Já há muito tempo que não falávamos, apesar de ser uma daquelas férreas amizades que perduram por demorados e infinitos anos. O nome deste meu amigo surgiu no telemóvel. E, de imediato, atendi, regozijando-me com a surpresa, já que a vida profissional do dia a dia adormece as nossas amizades.

– Que boa surpresa, caro amigo, se Maomé não vai à montanha, vai a montanha a Maomé, não é?

– Como estás? Sei apenas das tuas andanças e pouco mais.

– Bem, e tu sempre em forma, como vou espreitando pelas redes sociais.

– É a vida social, em rede de relações que nos tornam mais presentes na ausência. Gostaria de te ver mais por lá. Não tens tempo, é isso?

– Nem sempre é possível, não gosto de ver-me transformado em dados numéricos que fazem parte de bases gigantescas de dados, processam informação sobre nós a todo o instante, sabendo mais de nós do que nós mesmos. Sabem quem somos e o que pensamos, transformando tudo isso em produtos de mercado. Vendemo-nos gratuitamente, como se vendêssemos a alma ao diabo.

– Quer dizer, então, que as redes sociais se apropriam da nossa alma e a vendem a mercados de comportamentos, ditando o que devemos fazer e pensar?

– Infelizmente, assim é. Chegaste a ler um artigo publicado no Público intitulado “O Facebook mata”? Quem diz Facebook, diz Instagram, Twitter, Tic toc e outras mais.

– Sim, sim, li e gostei muito. A autora, Zuboff, é uma norte americana que acaba de escrever “A era do capitalismo da vigilância

– Sim, fala da nova fronteira do poder que as redes sociais e a Internet têm sobre nós.

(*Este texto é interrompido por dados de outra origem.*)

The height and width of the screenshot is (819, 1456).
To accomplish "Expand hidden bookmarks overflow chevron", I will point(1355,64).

– Pois é, um poder oculto que se esconde dentro dos nossos telemóveis, capturando, diariamente, aquilo por onde andamos e tudo aquilo que fazemos.

– Mas bem pior é o modo como esse poder instrumentarista molda, efetivamente, aquilo que pensamos, condicionando comportamentos e modos de sentir, como se fosse possível destruir a nossa subjetividade.

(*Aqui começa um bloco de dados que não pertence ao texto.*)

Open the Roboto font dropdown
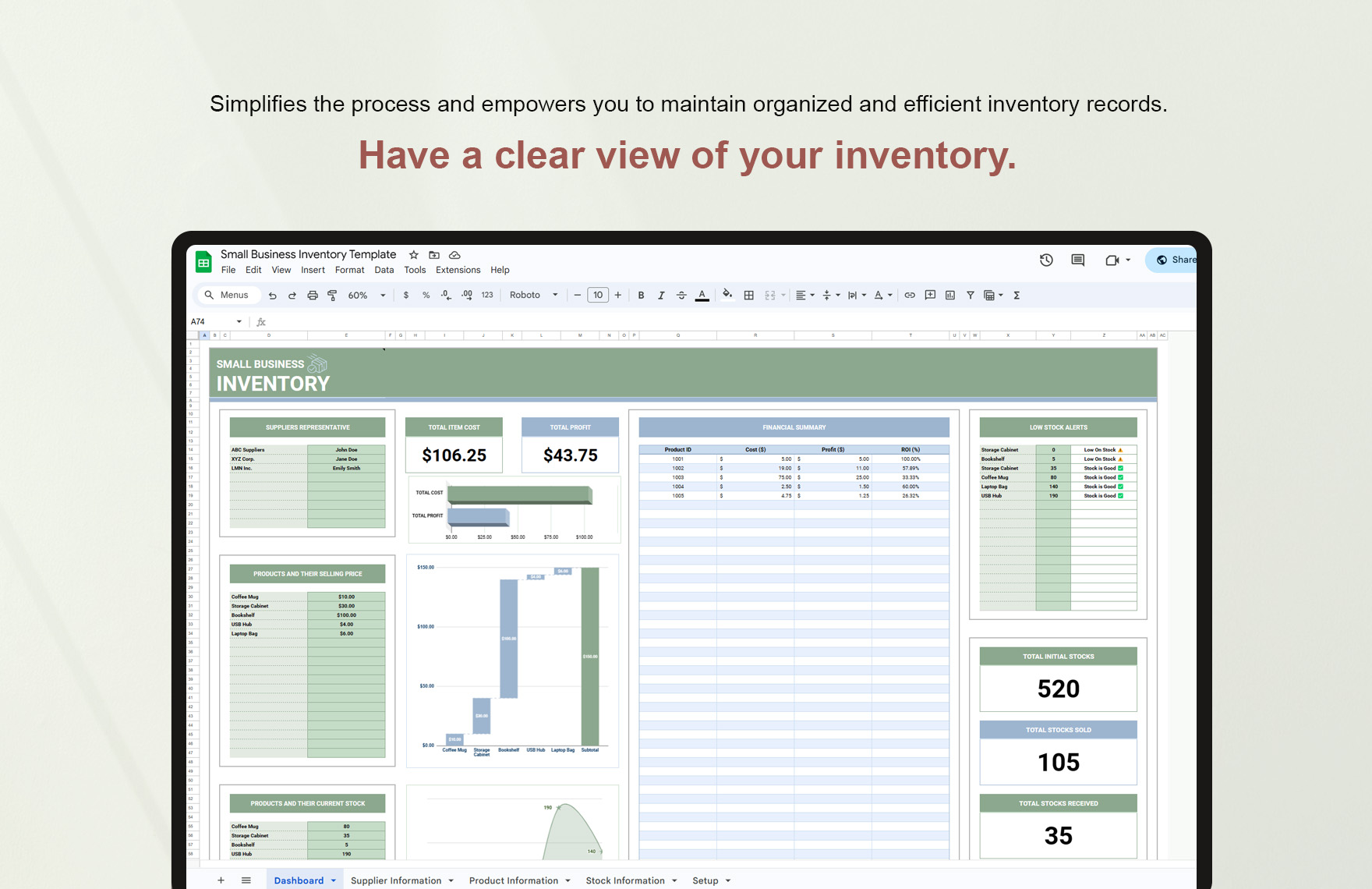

– Parece que o passado se repete porque, tal como diz o saber popular “quem não é visto não é lembrado” e quem não existe virtualmente é como se não existisse.

E após mais alguns minutos de uma interessante e afável conversa, insubstituível por   um like, soube o que verdadeiramente importava sobre este meu amigo, os seus reais problemas e que não constam das redes sociais: acabara de passar por um problema de saúde, do qual recuperava lentamente, esperando que tudo ficasse bem.